Brandywine Creek Farms partners with community centers to identify people most in need of food donations. They also help those in need navigate available resources specific to the underlying issues driving that need.The Lawlers’ farm is structured to operate on a rule of thirds: one-third of their produce is sold wholesale to grocery stores, one-third is retailed into affordable access markets and one-third is donated to food banks and community centers. However, the reality is much different.

“The need is always so great that we end up giving more,” Jonathan says. “About 70 percent of our crop was donated in 2019, and in 2020 we donated 95 percent of all produce grown on our farm.

“COVID-19 took us to a point that I’ve never been as a farmer,” Jonathan adds. “We went from constant production growth to a need to pivot with all cash-positive markets going away overnight and a need for donated food that was 330% greater than the year prior.”

Due the increased need for food donations during the pandemic, Jonathan and Amanda have chosen not to take a paycheck from Brandywine Creed Farms since March of 2020.

“All farmers make sacrifices. There’s nothing special about the sacrifices we make to keep our farm alive,” adds Jonathan.

The family also operates an educational garden for area school children, a day camp, a soup kitchen and their FARM program, short for Formerly Incarcerated, Addicts, Recovery and Mentorship.

The farm’s day camp gives inner city kids ages 7 to 17 a chance to experience farm life.

“They see what we do every day and are able to actively participate in raising crops, while still having fun,” Jonathan says. “For those attendees at-risk of hunger, we also make sure their parents are signed up for our food deliveries.”

Brandywine Creek Farm’s FARM program teaches young men and women real-life farm skills.

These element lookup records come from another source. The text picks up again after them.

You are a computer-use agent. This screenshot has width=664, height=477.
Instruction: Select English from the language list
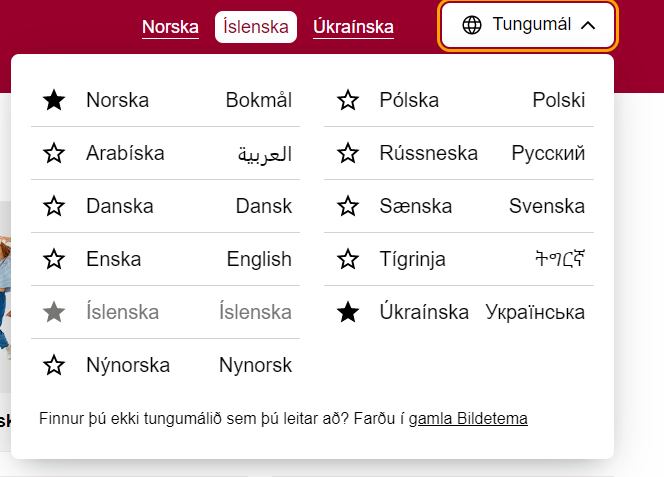click(259, 259)
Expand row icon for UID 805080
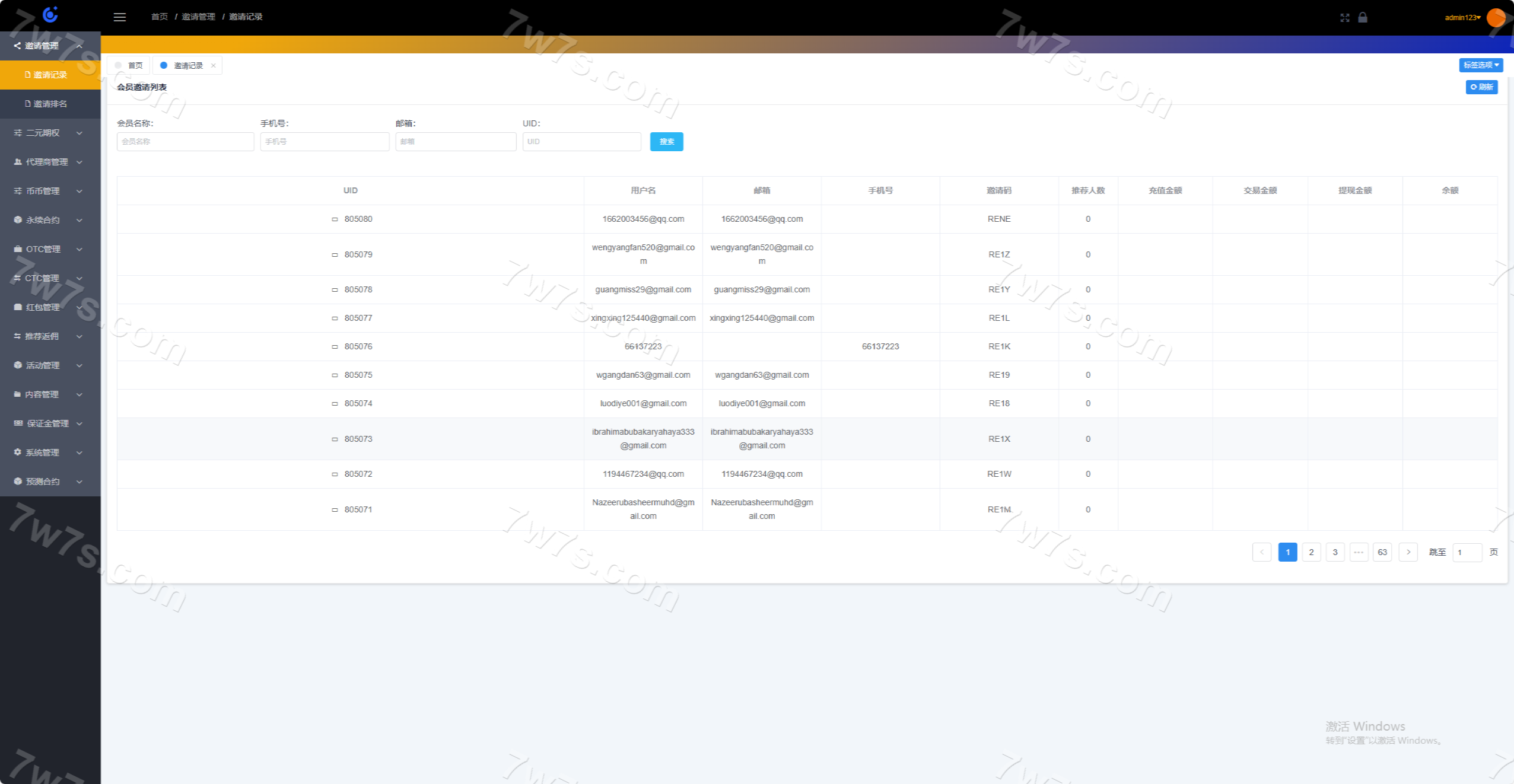 tap(335, 219)
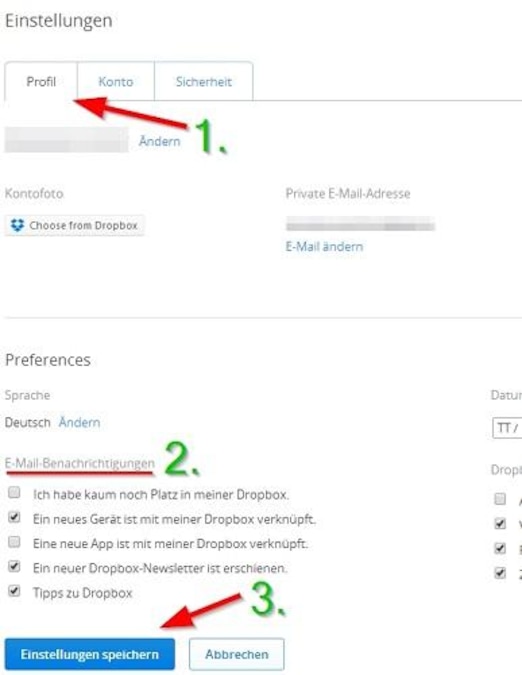This screenshot has width=522, height=675.
Task: Click E-Mail ändern link
Action: click(x=324, y=247)
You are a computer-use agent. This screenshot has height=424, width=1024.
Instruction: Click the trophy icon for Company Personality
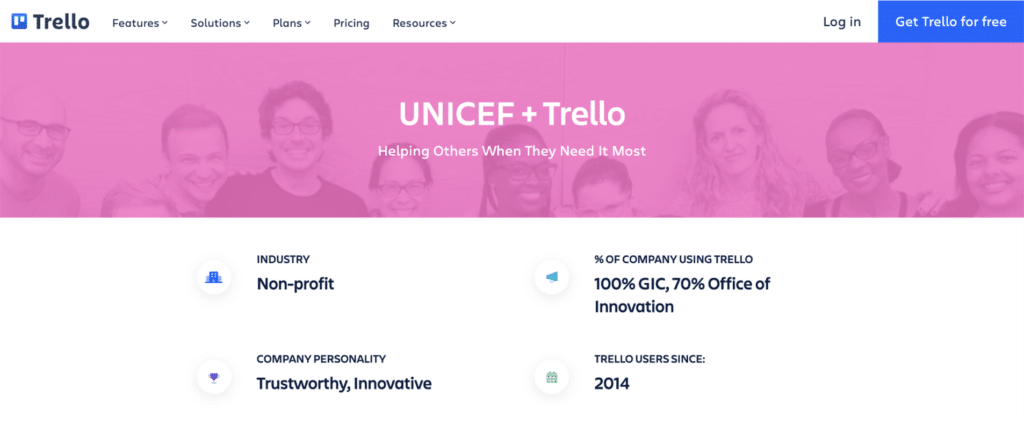pyautogui.click(x=213, y=377)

Formerly known as the Second Chance Farmer Program, the program has accepted 78 applicants, with 20 successfully completing the program.

“When you work with at-risk folks, you are going to have a lot of heartbreak, but we’ve had a lot of success stories, which we are really proud of,” Jonathan says.

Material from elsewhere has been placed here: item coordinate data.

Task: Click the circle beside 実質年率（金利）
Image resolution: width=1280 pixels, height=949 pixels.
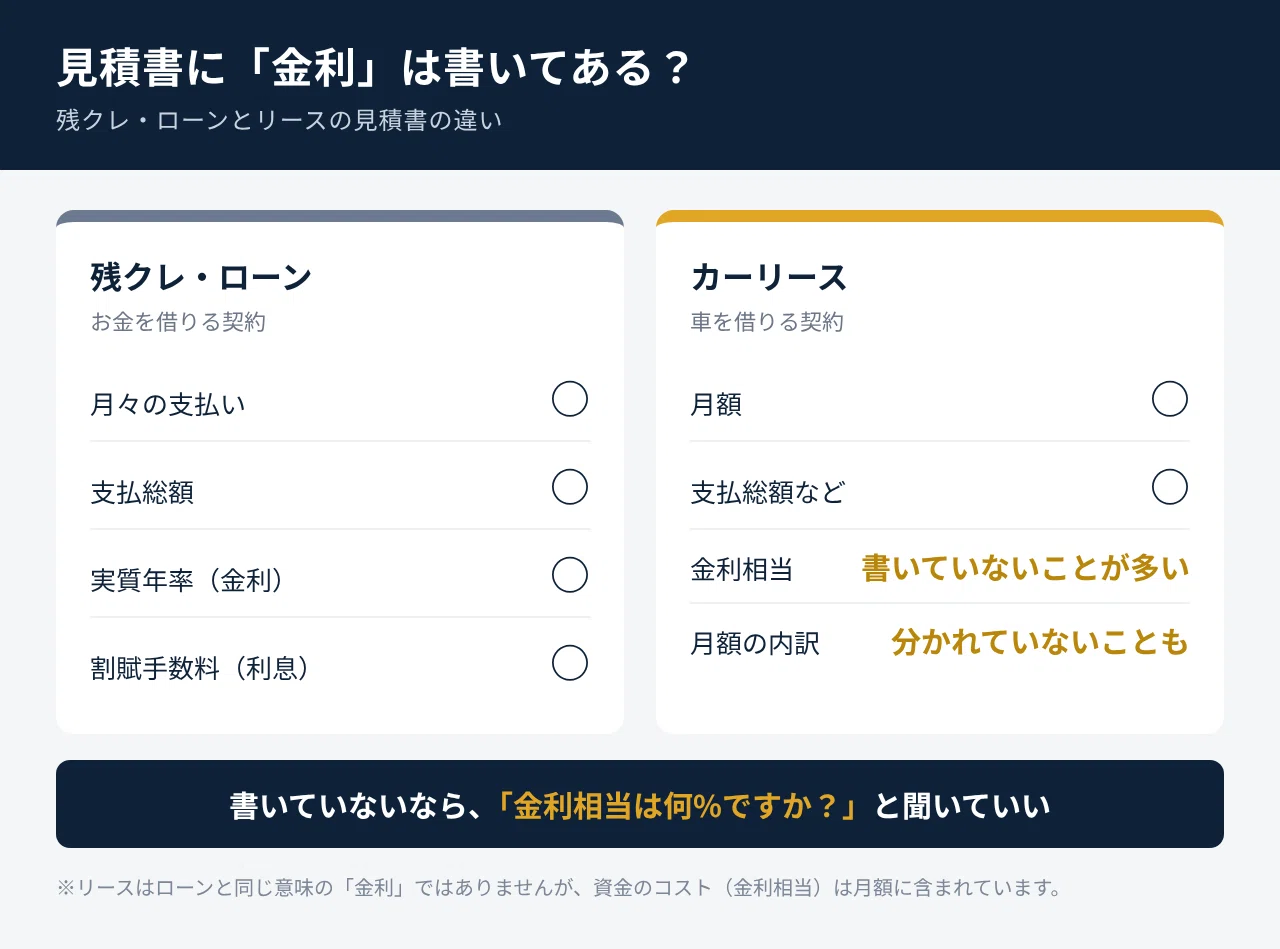Action: 570,575
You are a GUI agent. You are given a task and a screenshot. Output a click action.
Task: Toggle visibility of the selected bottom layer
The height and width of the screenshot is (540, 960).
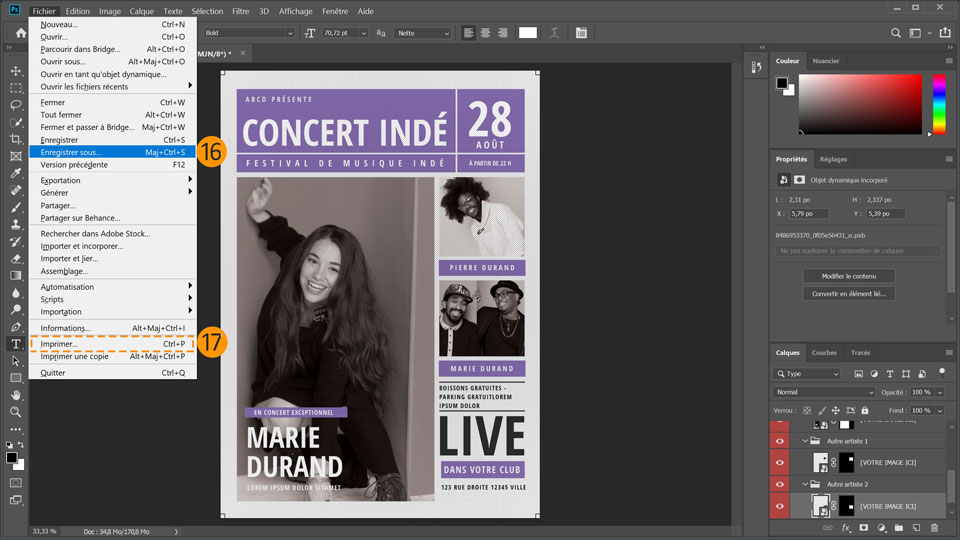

Among the “diamonds in the rough” who excelled in the program is a young man who possessed a knack for mechanics, progressing to the point where he could service all of the farm’s equipment. Another young man became a sheriff’s deputy after completing the program, and missed the farm so much that he instead secured a job managing a hops farm. Others include a welder and an urban farm manager.

Brandywine Creek Farms produces cucumbers, tomatoes, zucchini, cantaloupe, watermelons, bell peppers, jalapeno peppers and banana peppers. The Lawlers run it with their three sons, Daniel, Elijah, and Gabriel.